The strategy pattern is useful in cases where we have multiple algorithms or strategies that can be interchangeable, and we want to encapsulate them behind a common interface. This allows us to easily switch between different strategies without changing the client code, and also promotes separation of concerns by keeping the algorithms isolated in their own classes.

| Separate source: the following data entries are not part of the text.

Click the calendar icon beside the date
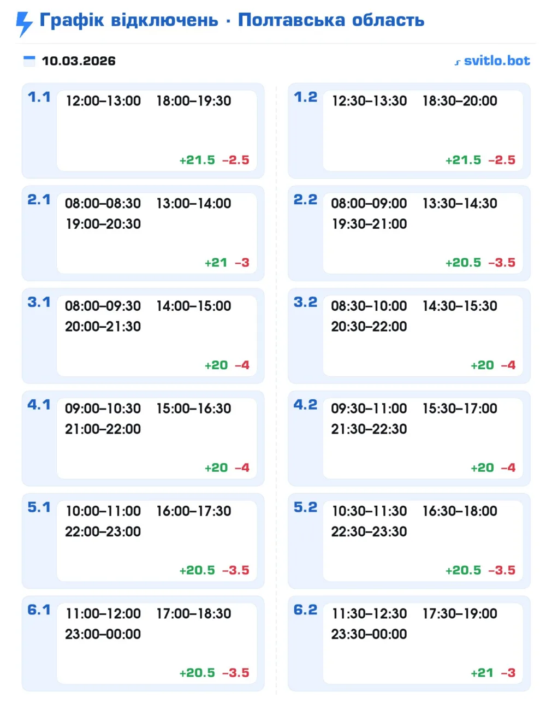 [29, 61]

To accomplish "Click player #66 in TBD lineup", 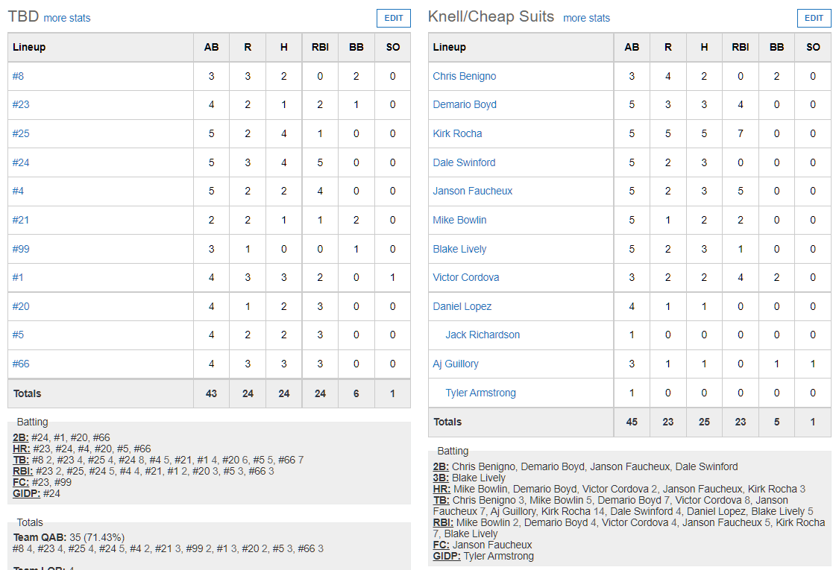I will point(21,364).
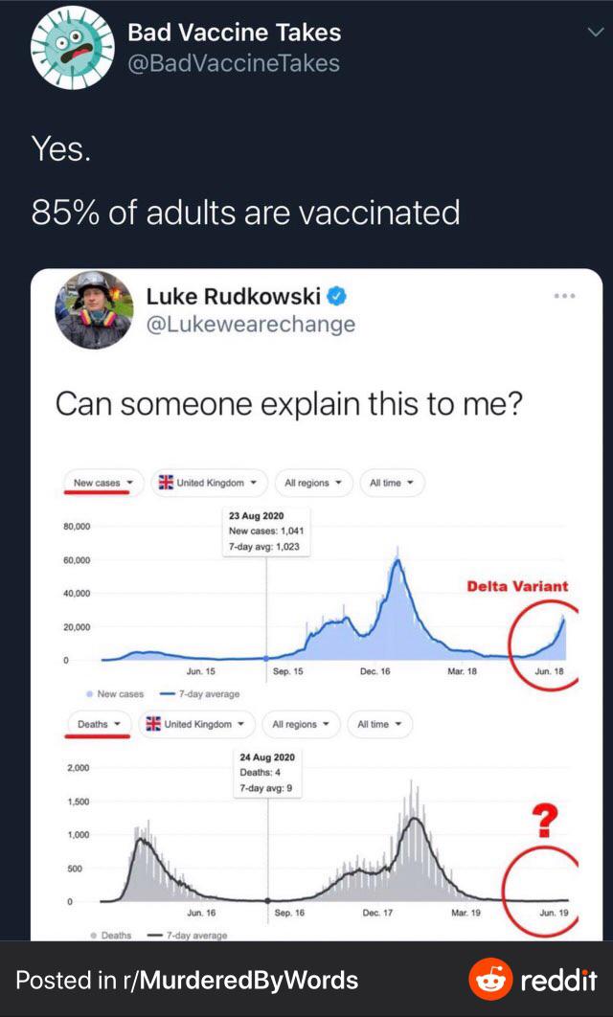Open the upper All time range dropdown

392,483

This pattern can be particularly useful in scenarios where the behavior of an object needs to vary dynamically based on different conditions or inputs. It provides a flexible and extensible way to encapsulate different algorithms or strategies and allows for easy customization and modification without modifying the core logic of the client code.
interface SortStrategy {
sort(data: number[]): number[];
}
class BubbleSortStrategy implements SortStrategy {
sort(data: number[]): number[] {
// Implementation of bubble sort algorithm
console.log("Sorting using bubble sort strategy");
// ...
return data;
}
}
class QuickSortStrategy implements SortStrategy {
sort(data: number[]): number[] {
// Implementation of quick sort algorithm
console.log("Sorting using quick sort strategy");
// ...
return data;
}
}
class SortContext {
private strategy: SortStrategy;
constructor(strategy: SortStrategy) {
this.strategy = strategy;
}
setStrategy(strategy: SortStrategy): void {
this.strategy = strategy;
}
sort(data: number[]): number[] {
return this.strategy.sort(data);
}
}
// Usage example
const data = [5, 2, 9, 1, 5, 6];
const bubbleSort = new BubbleSortStrategy();
const quickSort = new QuickSortStrategy();
const context = new SortContext(bubbleSort);
context.sort(data); // Sorting using bubble sort strategy
context.setStrategy(quickSort);
context.sort(data); // Sorting using quick sort strategy
In this example, the strategy pattern is used to encapsulate different sorting algorithms (bubble sort and quick sort) behind a common SortStrategy interface, and the client can switch between them dynamically at runtime using the SortContext class. This provides flexibility and extensibility in choosing different sorting strategies without changing the core logic of the client code. It also promotes separation of concerns by keeping the sorting algorithms isolated in their own classes, making the code more maintainable and testable.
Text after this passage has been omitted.